Experiments

Nuclear reactions are produced using high energy primary beams (eg. protons) incident upon target material.  In this picture, an experiment is being prepared requiring fission of natural uranium.  The exotic nuclear reaction products (fission fragments) which are radioactive and therefore short lived, are captured before being accelerated away in the form of a beam of singly charged ions.

In the collinear geometry, the laser beam and fast ion beam interact in a parallel or anti-parallel manner. The fixed energy spread, determined by the ion source or cooler, leads to a forward velocity spread which broadens the optical resonances through the effect of Doppler broadening. Accelerating the ions to high velocities (typically 30 keV) however, reduces the forward velocity spread and increases the spectral resolution, while maintaining efficient spatial overlap.

A new laboratory has recently been constructed at JYFL, Finland, adjacent to the existing experimental set up. This will have its own dedicated 100 microAmp, 30 MeV cyclotron, giving unprecedented beam time to IGISOL experiments - used by the laser spectroscopy and Penning trap mass measurement groups. Work will commence to construct new experimental stations in the new laboratory in the summer of 2010.

Recently the group has been constructing a new laser spectroscopy station to use at ISOLDE, CERN. A collinear resonance ionization technique will be employed whereby a series of lasers are used to selectively re-ionize a neutralized beam with a multi-step excitation scheme. An optical resonance spectrum can then be efficiently produced by monitoring the ion flux as the laser frequency is scanned with the advantage that the spectrum is essentially background free. This combines the efficiency of resonance ionization spectroscopy with the resolution of the collinear beams method. A bunched beam from the newly installed cooler, ISCOOL, is essential to eliminate duty cycle losses of the high power pulsed lasers.

#### Items from a data source
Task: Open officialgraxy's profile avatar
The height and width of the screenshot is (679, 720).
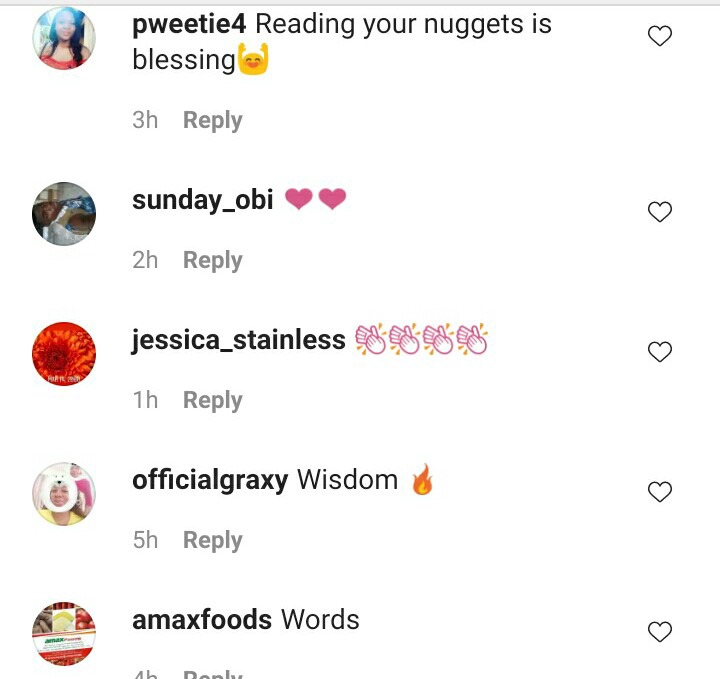Action: pos(64,494)
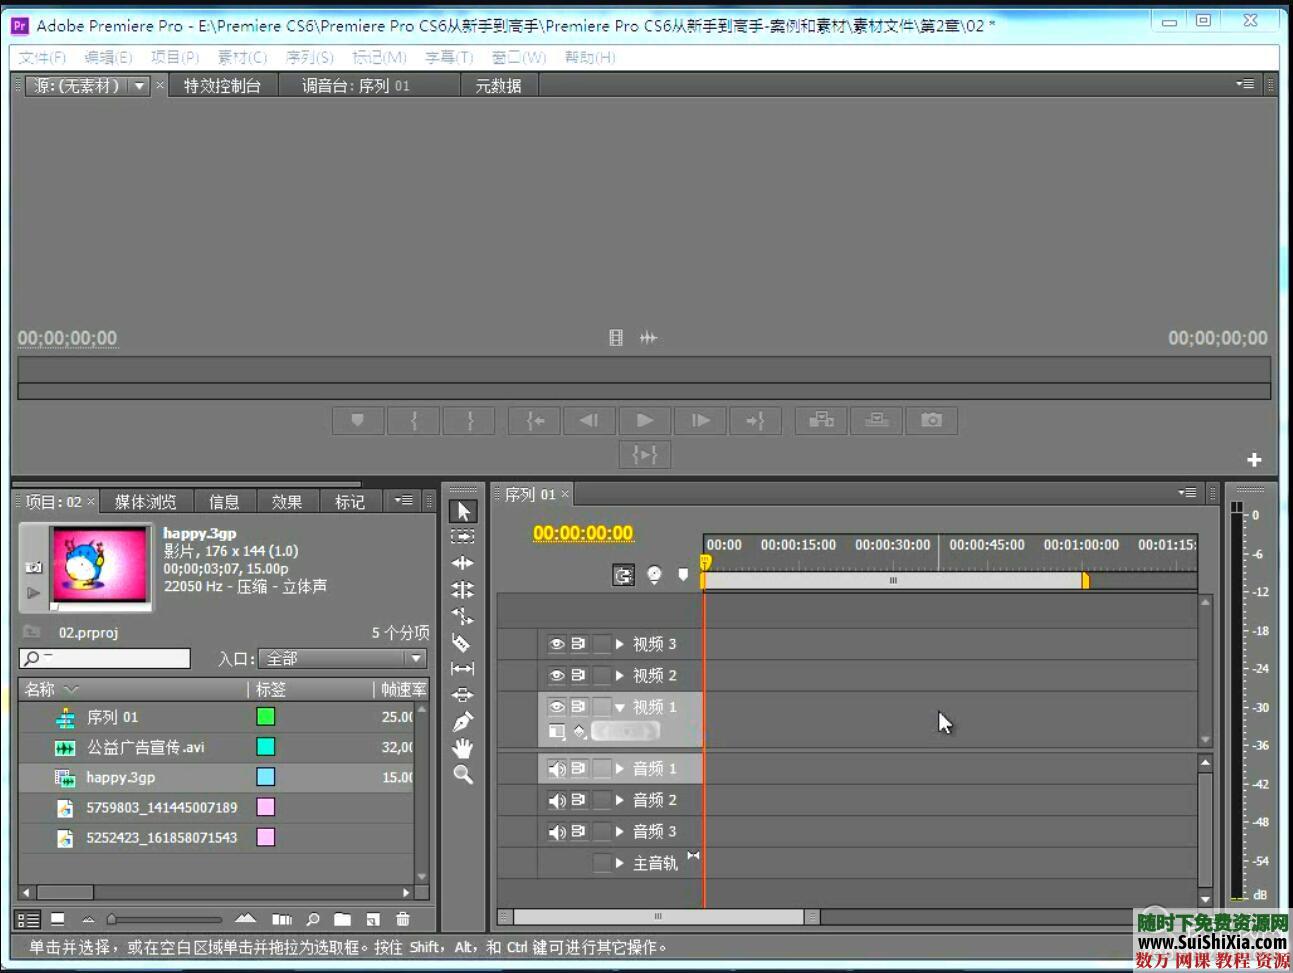Screen dimensions: 1293x973
Task: Collapse the 视频 1 track expander
Action: pos(620,707)
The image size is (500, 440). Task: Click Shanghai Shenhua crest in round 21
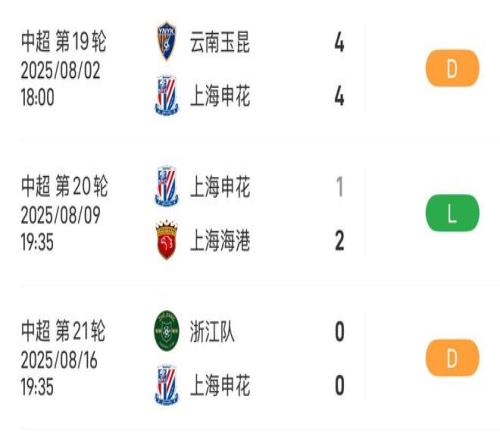tap(167, 385)
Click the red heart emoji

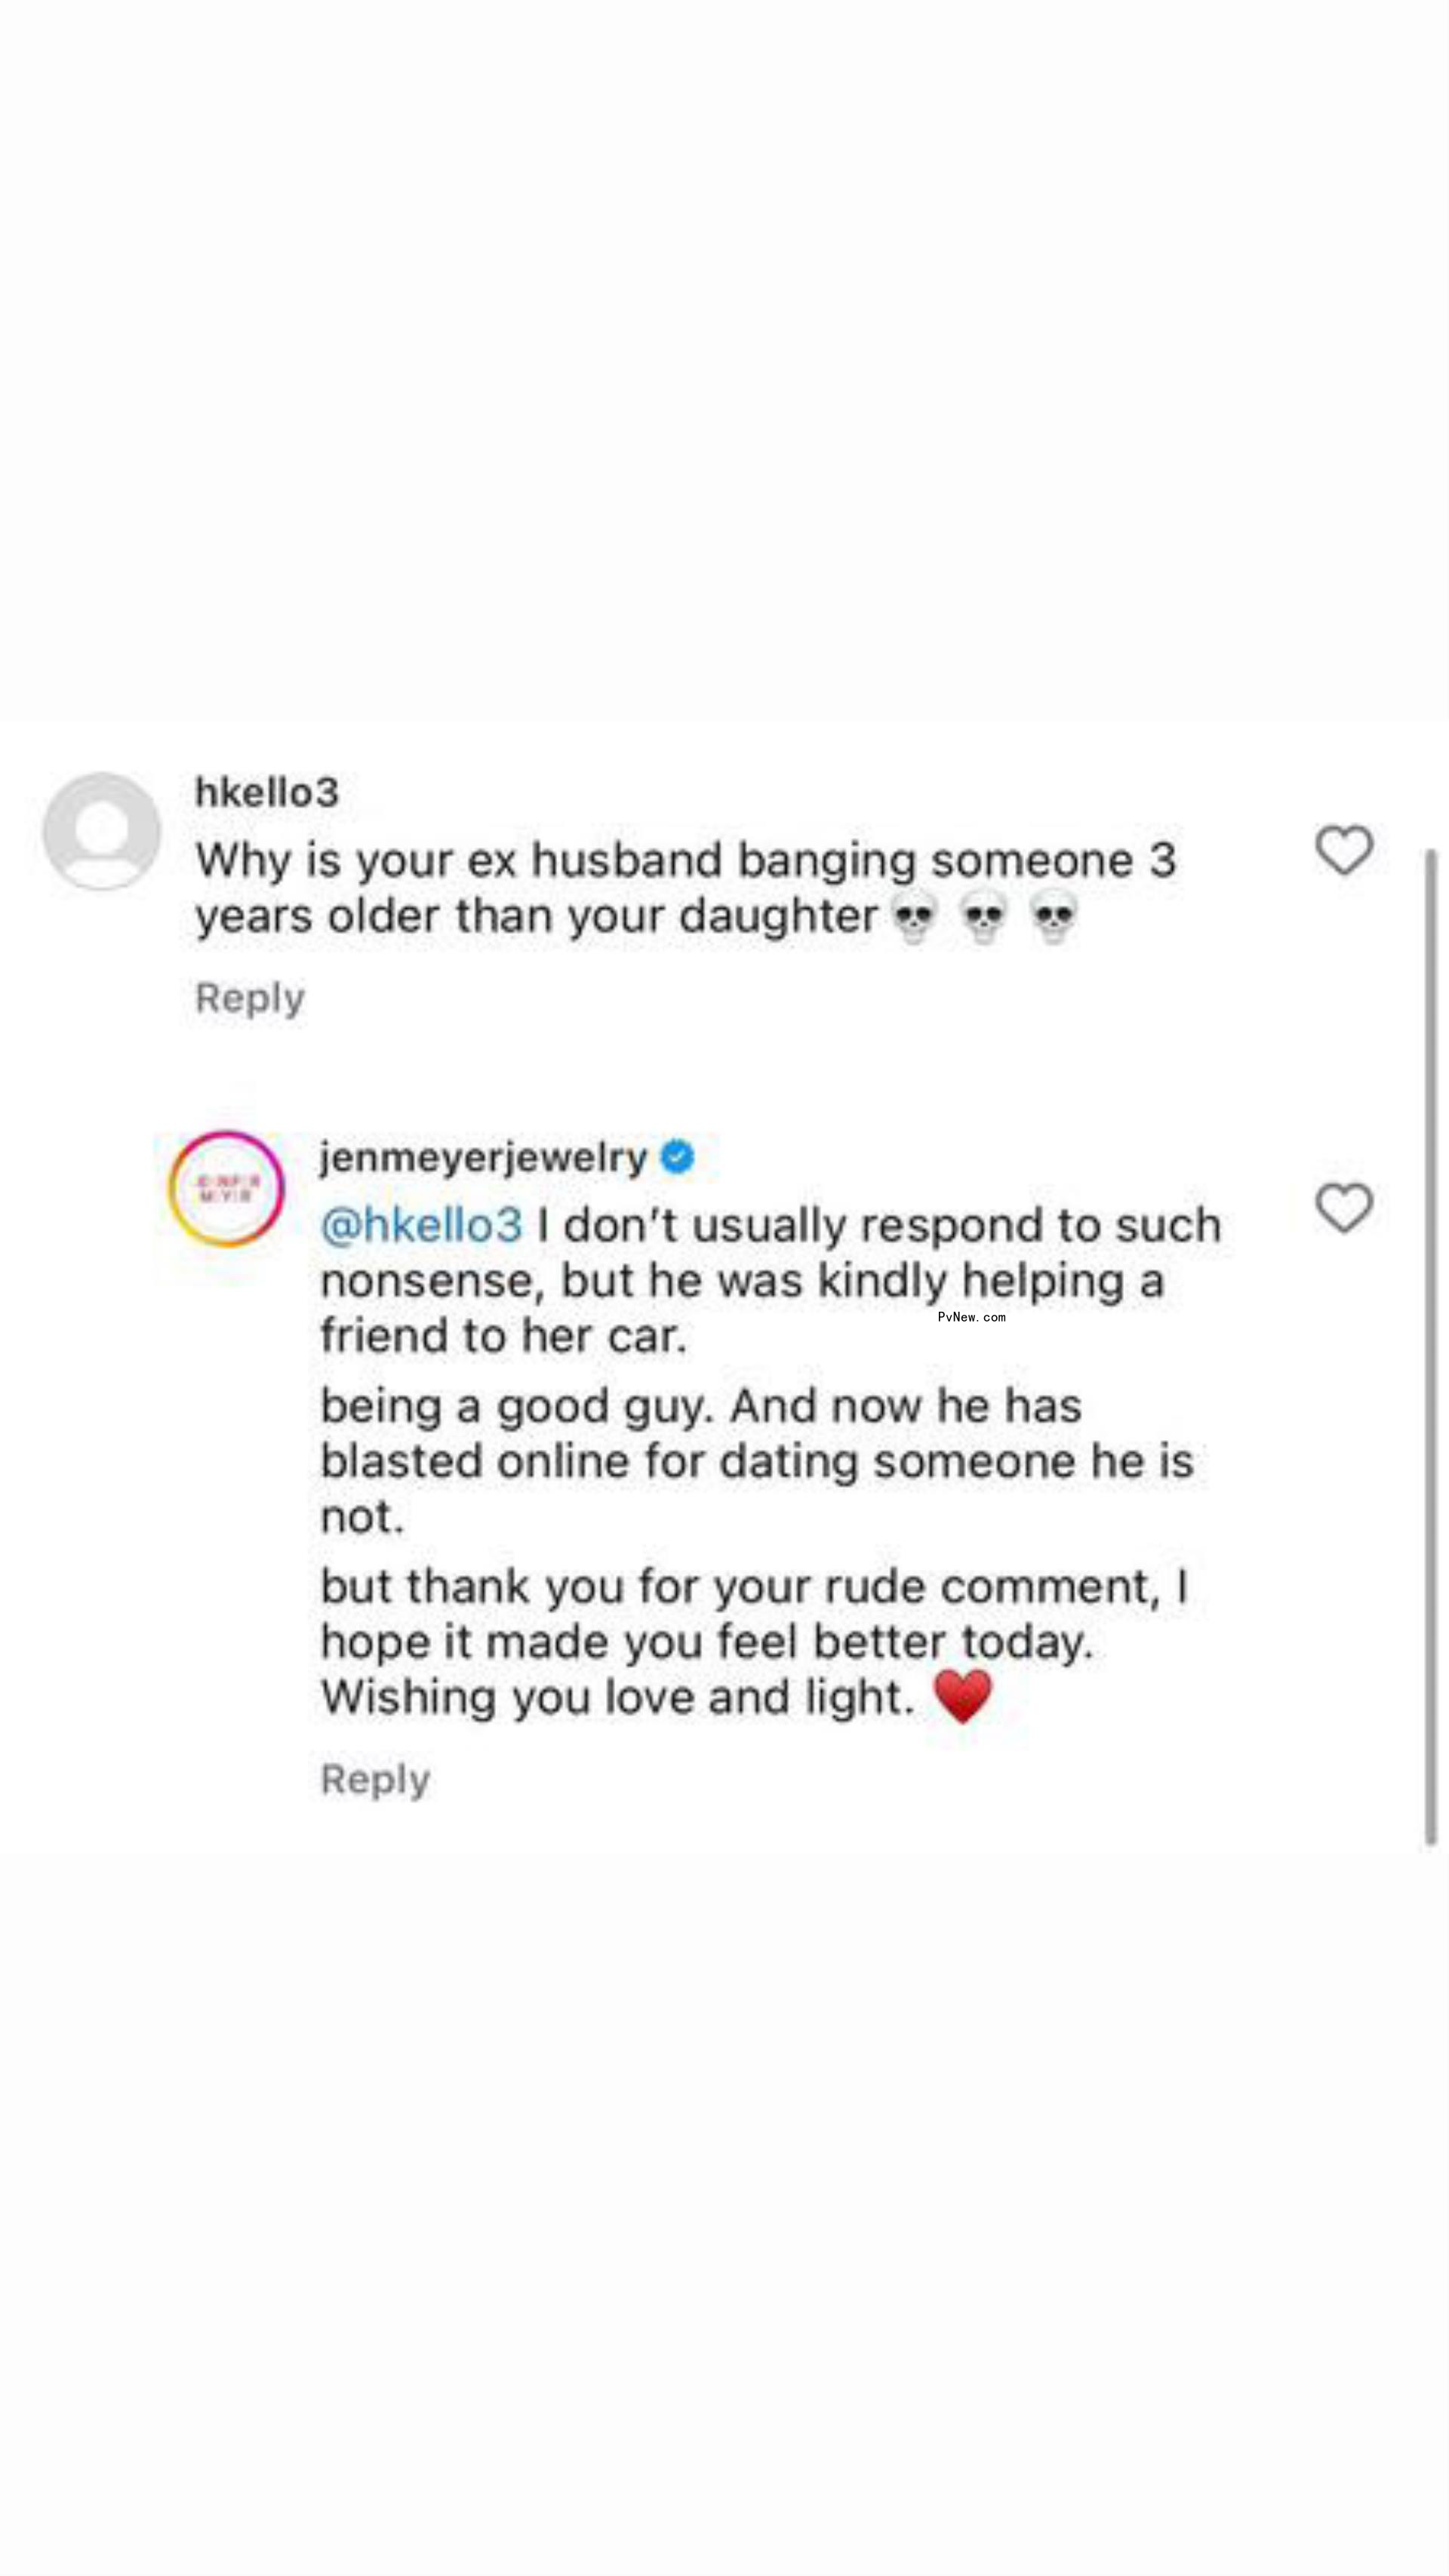962,1697
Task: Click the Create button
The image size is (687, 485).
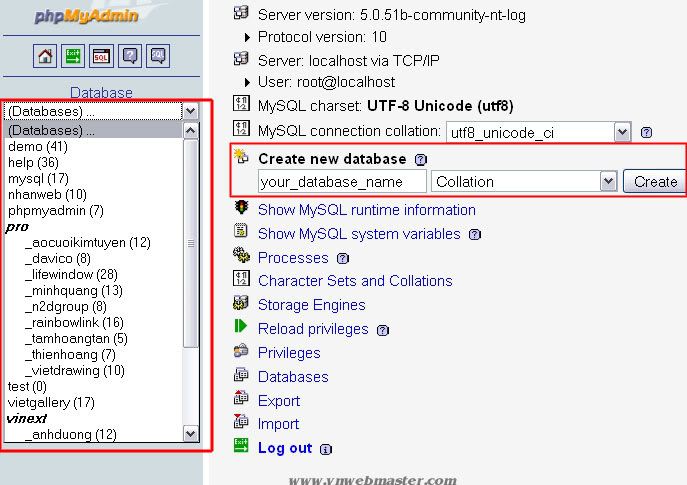Action: coord(655,181)
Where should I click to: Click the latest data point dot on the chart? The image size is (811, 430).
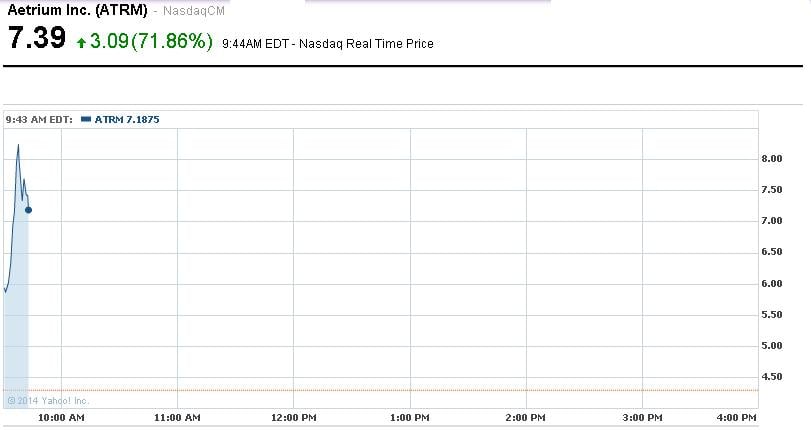pyautogui.click(x=28, y=210)
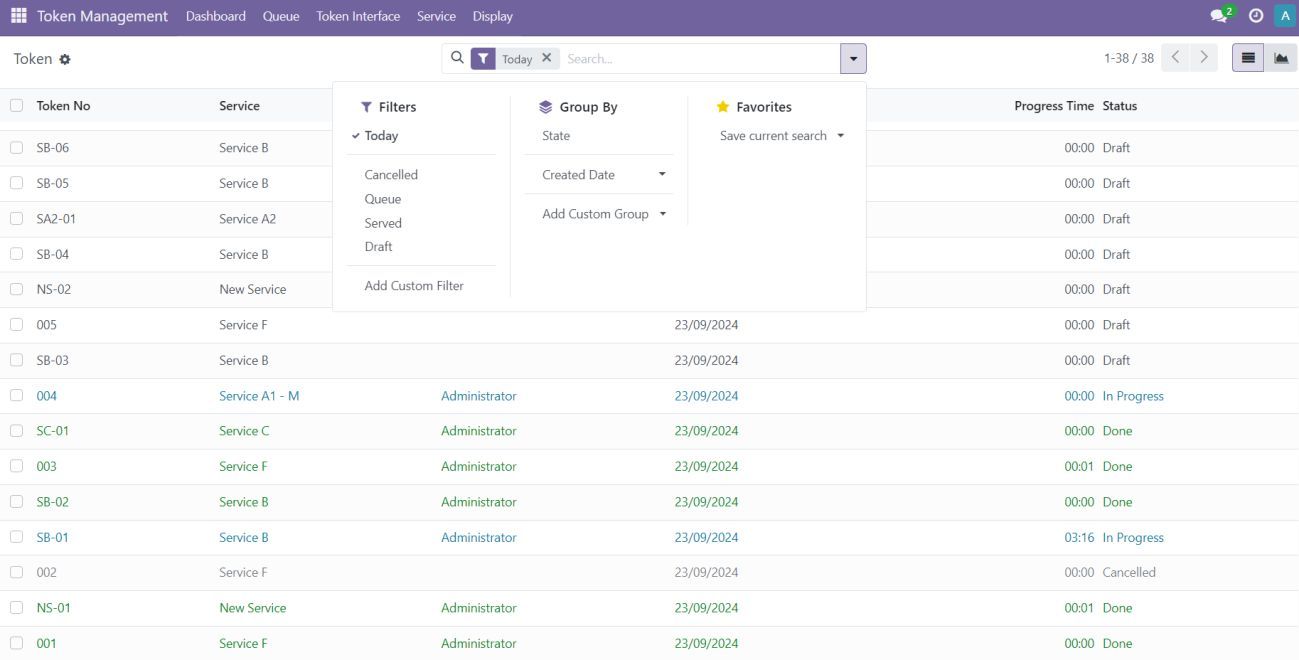Screen dimensions: 1299x660
Task: Click into the Search input field
Action: (700, 59)
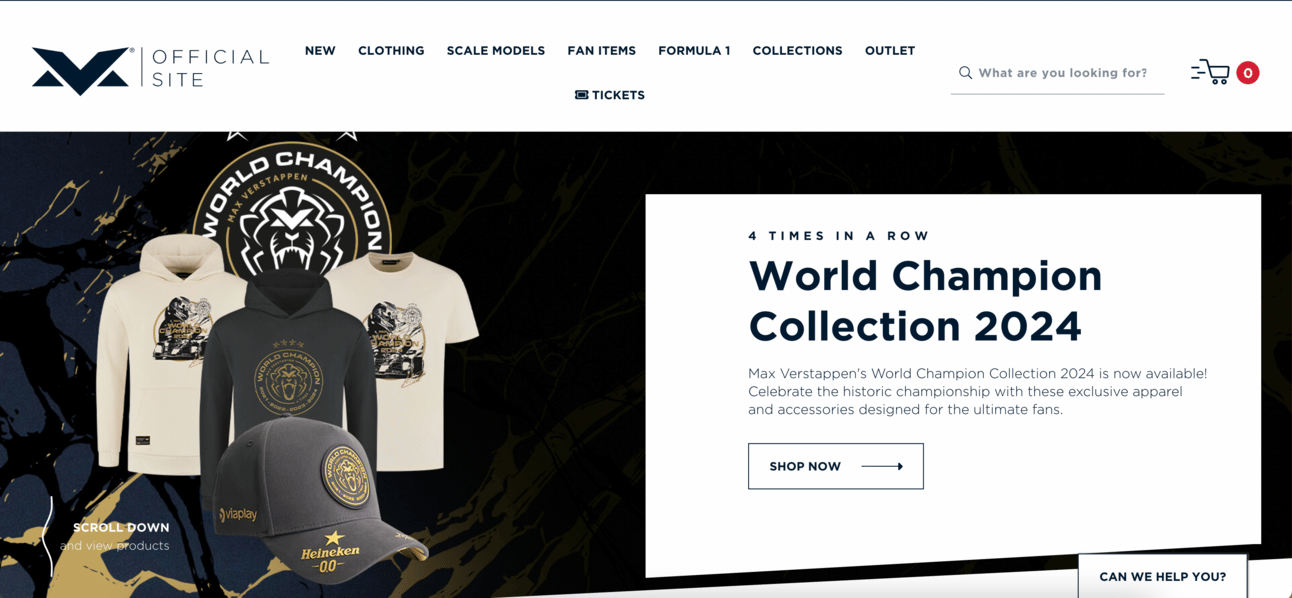Open the NEW menu item

320,51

#### Actions to take
1. List every name in the Experiments text that is written entirely in capital letters, in the order they appear.
2. Copy the Experiments text from "Recently the group" up to and including "power pulsed lasers.".
The rows are material apart from the Experiments text.

#### List of solutions
1. JYFL, IGISOL, ISOLDE, CERN, ISCOOL

2.
Recently the group has been constructing a new laser spectroscopy station to use at ISOLDE, CERN. A collinear resonance ionization technique will be employed whereby a series of lasers are used to selectively re-ionize a neutralized beam with a multi-step excitation scheme. An optical resonance spectrum can then be efficiently produced by monitoring the ion flux as the laser frequency is scanned with the advantage that the spectrum is essentially background free. This combines the efficiency of resonance ionization spectroscopy with the resolution of the collinear beams method. A bunched beam from the newly installed cooler, ISCOOL, is essential to eliminate duty cycle losses of the high power pulsed lasers.